When the molten steel temperature was 1585 ° C., the weighed Fe—Ce—Al alloy ingot was fed from an auxiliary material input hopper, and dropped from a molten metal surface of a slag floating on the molten steel. The drop of the molten steel temperature due to the charging was as small as about 3 ° C., which was not a problem at all. Thereafter, continuous casting was performed to obtain a slab. A cut sample was taken from the slab, the surface was ground after cooling, and the formation of tubular bubbles was examined. As a result, no tubular bubbles were observed. Further, as a result of analyzing the components of the slab, the Ce content was 0.085% by mass. That is, the Ce content was almost as desired, and the actual yield was 53%, which was almost close to the predicted value, and was a good result.

[0026]

According to the Fe-Ce-Al alloy of the present invention, Ce can be added to molten steel with reduced activity, so that the Ce yield in molten steel is high and stable. As a result, the amount of Ce used can be reduced and saved, and at the same time,
An increase in the Mg concentration in the steel is suppressed, and as a result, the generation of bubbles, which has been a problem in the conventional Ce-added steel, is prevented, and a high-quality Ce-added steel can be easily obtained.

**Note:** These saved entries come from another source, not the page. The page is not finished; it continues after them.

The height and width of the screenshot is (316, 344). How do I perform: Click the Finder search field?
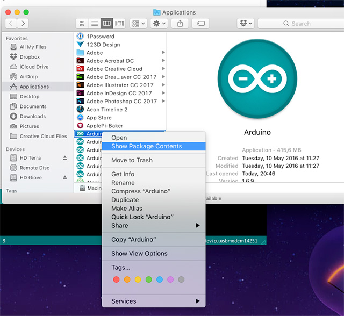click(300, 24)
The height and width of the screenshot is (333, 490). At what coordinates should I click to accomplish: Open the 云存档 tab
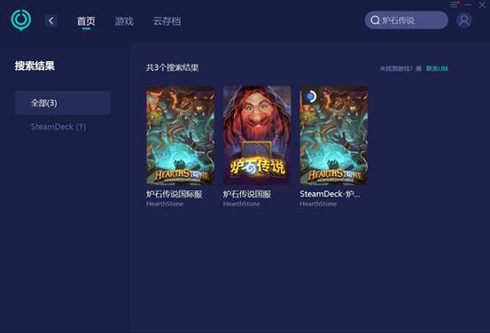click(167, 21)
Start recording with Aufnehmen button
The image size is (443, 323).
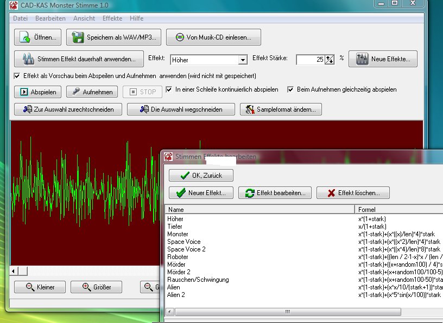(x=92, y=92)
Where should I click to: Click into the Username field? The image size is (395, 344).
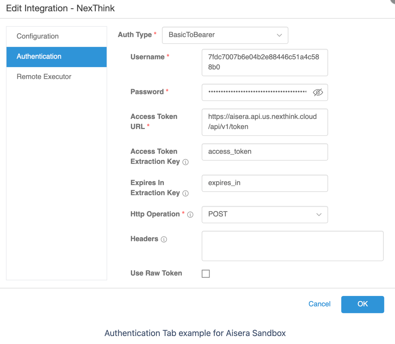click(264, 62)
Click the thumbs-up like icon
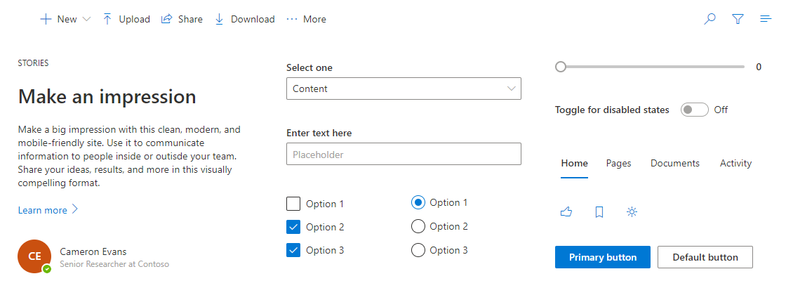This screenshot has height=288, width=786. tap(566, 212)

In addition, the frequency of occurrence of “component departure” is significantly reduced, and variation in quality between lots is suppressed. In addition, since the alloy is easily divided into small pieces, the workability is maintained high, and the alloy can be added by a simple means of "drop-in", so that special equipment is not required. Therefore, the applicability of the present invention to the field is extremely high. Further, since the alloy has a lighter degree of oxidation and hydrogen absorption than M-Ce, it can be easily stored. In particular, the present invention facilitates the production of “high-Al-containing ferritic stainless steel containing Ce”, which has been difficult to produce stably despite having excellent high-temperature oxidation resistance, and contributes to its widespread use. Things.

Claims (6)

[Claims] 1. Ce: 30 to 70% by mass, Al: 5 to 2
Fe-Ce-Al alloy for steel making containing 0% by mass. 2. Ce: 30 to 70% by mass, Al: 5 to 2
Fe-Ce-Al alloy for steel making containing 0% by mass, the balance being Fe and unavoidable impurities. 3. When adding Ce to molten steel, Ce: 3 is added.

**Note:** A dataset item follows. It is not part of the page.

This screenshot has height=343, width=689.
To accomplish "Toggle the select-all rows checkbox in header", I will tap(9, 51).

Fe containing 0 to 70% by mass and Al: 5 to 20% by mass
-A method of adding Ce with a good yield, characterized by dropping a Ce-Al alloy lump onto a molten metal surface. 4. When Ce is added to molten steel, Ce: 3 is added.

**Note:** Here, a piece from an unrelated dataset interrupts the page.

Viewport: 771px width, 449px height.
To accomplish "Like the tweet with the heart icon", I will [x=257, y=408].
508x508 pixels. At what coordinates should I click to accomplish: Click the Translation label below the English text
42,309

Fe-Ce-Al alloy lump containing 0 to 70% by mass and Al: 5 to 20% by mass, the balance being Fe and unavoidable impurities is dropped onto the surface of the molten metal and has a good yield. C
e Addition method. 5. The molten steel contains Cr: 15 to 26% by mass, A
5. A high-yield C according to claim 3 or 4, which is a molten steel of a ferritic stainless steel containing l: 2 to 6% by mass.
e Addition method. 6. The Ce adding method according to claim 5, wherein the Fe-Ce-Al alloy ingot is dropped onto the molten metal surface at a molten steel temperature of 1570 to 1620 ° C.